EXTRACTED INFORMATION:
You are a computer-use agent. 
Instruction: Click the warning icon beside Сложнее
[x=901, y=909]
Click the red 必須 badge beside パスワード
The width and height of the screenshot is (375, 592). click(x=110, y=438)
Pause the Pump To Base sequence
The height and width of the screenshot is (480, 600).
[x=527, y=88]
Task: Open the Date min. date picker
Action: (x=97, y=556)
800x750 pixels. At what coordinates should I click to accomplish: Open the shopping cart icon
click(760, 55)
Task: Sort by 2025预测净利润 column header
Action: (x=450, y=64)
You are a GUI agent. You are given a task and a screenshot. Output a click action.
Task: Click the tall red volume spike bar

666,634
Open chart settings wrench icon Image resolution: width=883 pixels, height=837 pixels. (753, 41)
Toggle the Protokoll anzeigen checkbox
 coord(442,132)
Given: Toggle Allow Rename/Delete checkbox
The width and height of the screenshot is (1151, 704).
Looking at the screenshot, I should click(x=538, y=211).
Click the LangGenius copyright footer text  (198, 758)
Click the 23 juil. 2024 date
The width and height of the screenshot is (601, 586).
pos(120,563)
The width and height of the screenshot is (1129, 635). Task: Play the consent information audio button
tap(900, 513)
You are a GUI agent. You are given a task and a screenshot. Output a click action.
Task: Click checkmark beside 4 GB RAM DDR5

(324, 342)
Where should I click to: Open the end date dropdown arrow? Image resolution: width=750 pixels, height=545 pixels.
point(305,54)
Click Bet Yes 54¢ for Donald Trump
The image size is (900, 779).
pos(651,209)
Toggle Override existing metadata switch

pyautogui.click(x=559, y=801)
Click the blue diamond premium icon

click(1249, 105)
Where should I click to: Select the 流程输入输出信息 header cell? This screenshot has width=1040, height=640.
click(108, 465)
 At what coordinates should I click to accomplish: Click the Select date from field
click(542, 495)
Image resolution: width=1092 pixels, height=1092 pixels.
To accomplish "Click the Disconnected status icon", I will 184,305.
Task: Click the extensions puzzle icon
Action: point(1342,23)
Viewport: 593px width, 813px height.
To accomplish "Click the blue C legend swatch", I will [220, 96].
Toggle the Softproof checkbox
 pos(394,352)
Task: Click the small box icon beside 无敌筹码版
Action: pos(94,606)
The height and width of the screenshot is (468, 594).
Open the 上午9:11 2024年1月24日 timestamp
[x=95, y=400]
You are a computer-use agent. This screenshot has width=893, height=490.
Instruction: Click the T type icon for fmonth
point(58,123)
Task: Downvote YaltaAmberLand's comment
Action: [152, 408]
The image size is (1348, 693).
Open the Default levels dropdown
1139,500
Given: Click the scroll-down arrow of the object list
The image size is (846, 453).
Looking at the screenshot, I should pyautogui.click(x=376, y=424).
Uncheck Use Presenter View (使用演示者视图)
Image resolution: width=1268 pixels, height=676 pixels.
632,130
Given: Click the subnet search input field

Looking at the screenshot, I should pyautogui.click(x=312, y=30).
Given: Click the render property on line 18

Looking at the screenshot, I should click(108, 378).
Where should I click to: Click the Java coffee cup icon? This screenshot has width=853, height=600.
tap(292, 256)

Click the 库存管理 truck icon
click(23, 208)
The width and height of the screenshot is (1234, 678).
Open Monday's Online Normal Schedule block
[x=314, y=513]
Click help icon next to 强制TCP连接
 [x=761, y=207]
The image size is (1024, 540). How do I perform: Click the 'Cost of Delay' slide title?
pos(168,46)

WORK TO COMPLETE: The required output is the line containing "The image size is (1348, 693)." through the last line of the records above, each copied exactly and nothing more.

RESULT OF THE TASK:
The image size is (1348, 693).
Open the Default levels dropdown
1139,500
Given: Click the scroll-down arrow of the object list
The image size is (846, 453).
Looking at the screenshot, I should pyautogui.click(x=376, y=424).
Uncheck Use Presenter View (使用演示者视图)
Image resolution: width=1268 pixels, height=676 pixels.
632,130
Given: Click the subnet search input field

Looking at the screenshot, I should pyautogui.click(x=312, y=30).
Given: Click the render property on line 18

Looking at the screenshot, I should click(108, 378).
Where should I click to: Click the Java coffee cup icon? This screenshot has width=853, height=600.
tap(292, 256)

Click the 库存管理 truck icon
click(23, 208)
The width and height of the screenshot is (1234, 678).
Open Monday's Online Normal Schedule block
[x=314, y=513]
Click help icon next to 强制TCP连接
 [x=761, y=207]
The image size is (1024, 540). How do I perform: Click the 'Cost of Delay' slide title?
pos(168,46)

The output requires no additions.